Required work: From the entries below, copy every line that has the word "height".

......

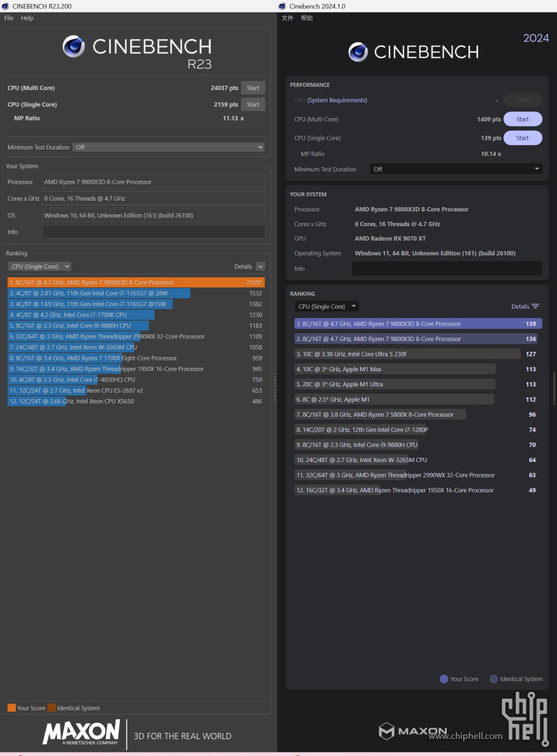
Task: Click the Cinebench 2024 logo sphere icon
Action: [x=358, y=52]
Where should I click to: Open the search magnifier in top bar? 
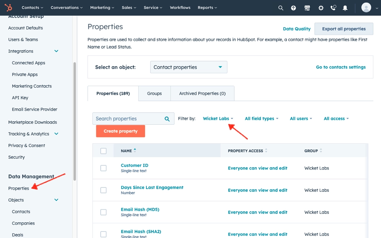(x=281, y=8)
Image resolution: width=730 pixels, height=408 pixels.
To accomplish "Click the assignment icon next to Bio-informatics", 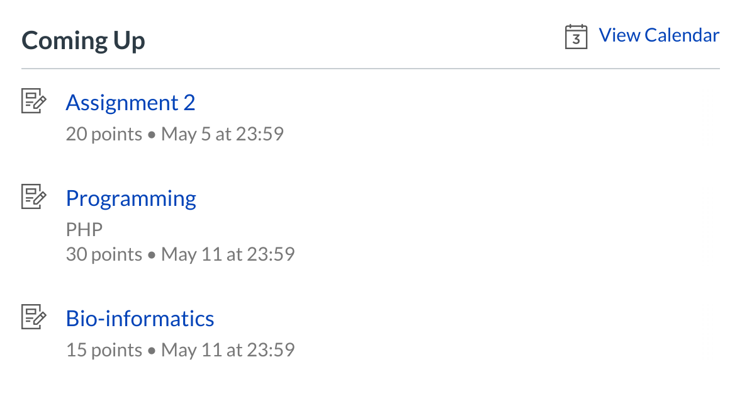I will coord(34,317).
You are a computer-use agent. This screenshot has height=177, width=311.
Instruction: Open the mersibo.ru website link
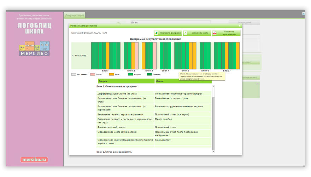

......

Solution to the exercise:
Image resolution: width=730 pixels, height=408 pixels.
You are a computer-use agent. This screenshot has height=177, width=311.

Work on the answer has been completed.